◆ **Work instructions**:
Repeat all of the data below word for word, keeping no images.

*** Provided records Section Begins ***

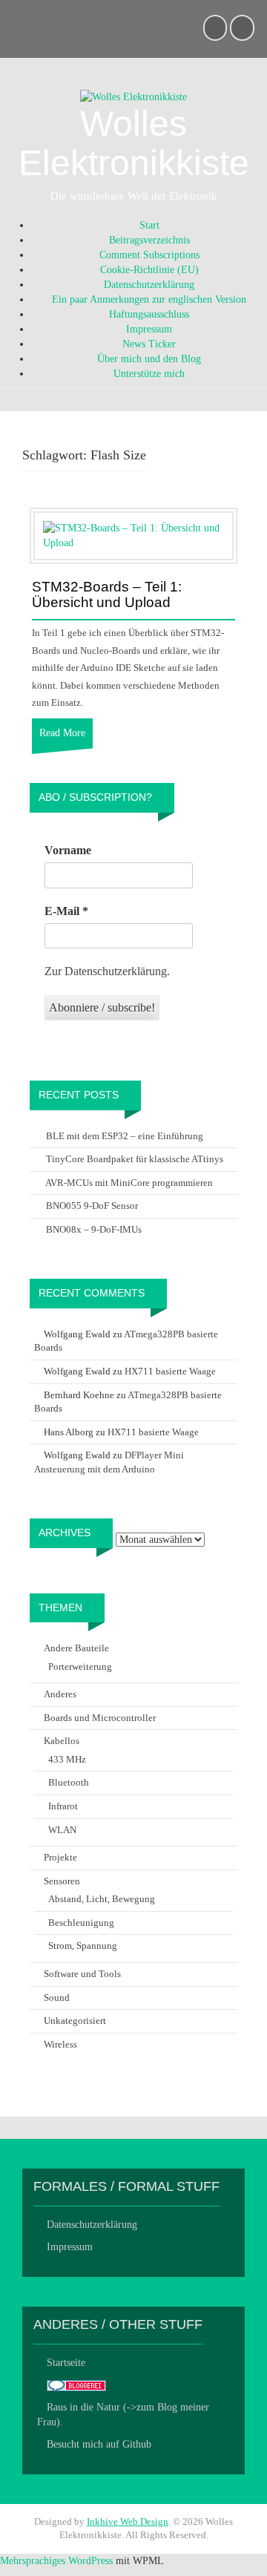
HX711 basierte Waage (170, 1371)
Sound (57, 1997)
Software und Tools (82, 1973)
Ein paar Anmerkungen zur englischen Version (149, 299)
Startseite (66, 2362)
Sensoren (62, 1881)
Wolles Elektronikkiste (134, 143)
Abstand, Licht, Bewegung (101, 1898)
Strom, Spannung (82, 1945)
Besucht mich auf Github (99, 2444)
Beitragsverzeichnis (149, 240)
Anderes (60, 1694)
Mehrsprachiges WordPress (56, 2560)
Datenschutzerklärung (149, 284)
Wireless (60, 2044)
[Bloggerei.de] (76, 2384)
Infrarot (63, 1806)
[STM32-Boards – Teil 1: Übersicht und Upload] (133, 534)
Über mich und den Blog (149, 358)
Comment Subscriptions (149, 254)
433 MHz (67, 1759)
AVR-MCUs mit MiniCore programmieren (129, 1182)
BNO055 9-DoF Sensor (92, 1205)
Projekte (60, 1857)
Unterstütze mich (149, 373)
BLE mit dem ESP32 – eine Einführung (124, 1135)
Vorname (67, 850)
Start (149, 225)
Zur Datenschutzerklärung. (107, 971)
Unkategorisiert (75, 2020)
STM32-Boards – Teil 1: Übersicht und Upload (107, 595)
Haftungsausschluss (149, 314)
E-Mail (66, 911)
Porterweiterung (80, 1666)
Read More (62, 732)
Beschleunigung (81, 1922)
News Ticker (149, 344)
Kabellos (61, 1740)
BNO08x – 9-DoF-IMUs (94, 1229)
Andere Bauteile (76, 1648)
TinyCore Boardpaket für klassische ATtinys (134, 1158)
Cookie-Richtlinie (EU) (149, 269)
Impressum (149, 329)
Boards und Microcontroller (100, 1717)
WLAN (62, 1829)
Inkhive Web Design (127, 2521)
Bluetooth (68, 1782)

*** Provided records Section Ends ***

◆ **Expected answer**:
HX711 basierte Waage (170, 1371)
Sound (57, 1997)
Software und Tools (82, 1973)
Ein paar Anmerkungen zur englischen Version (149, 299)
Startseite (66, 2362)
Sensoren (62, 1881)
Wolles Elektronikkiste (134, 143)
Abstand, Licht, Bewegung (101, 1898)
Strom, Spannung (82, 1945)
Besucht mich auf Github (99, 2444)
Beitragsverzeichnis (149, 240)
Anderes (60, 1694)
Mehrsprachiges WordPress (56, 2560)
Datenschutzerklärung (149, 284)
Wireless (60, 2044)
[Bloggerei.de] (76, 2384)
Infrarot (63, 1806)
[STM32-Boards – Teil 1: Übersicht und Upload] (133, 534)
Über mich und den Blog (149, 358)
Comment Subscriptions (149, 254)
433 MHz (67, 1759)
AVR-MCUs mit MiniCore programmieren (129, 1182)
BNO055 9-DoF Sensor (92, 1205)
Projekte (60, 1857)
Unterstütze mich (149, 373)
BLE mit dem ESP32 – eine Einführung (124, 1135)
Vorname (67, 850)
Start (149, 225)
Zur Datenschutzerklärung. (107, 971)
Unkategorisiert (75, 2020)
STM32-Boards – Teil 1: Übersicht und Upload (107, 595)
Haftungsausschluss (149, 314)
E-Mail (66, 911)
Porterweiterung (80, 1666)
Read More (62, 732)
Beschleunigung (81, 1922)
News Ticker (149, 344)
Kabellos (61, 1740)
BNO08x – 9-DoF-IMUs (94, 1229)
Andere Bauteile (76, 1648)
TinyCore Boardpaket für klassische ATtinys (134, 1158)
Cookie-Richtlinie (EU) (149, 269)
Impressum (149, 329)
Boards und Microcontroller (100, 1717)
WLAN (62, 1829)
Inkhive Web Design (127, 2521)
Bluetooth (68, 1782)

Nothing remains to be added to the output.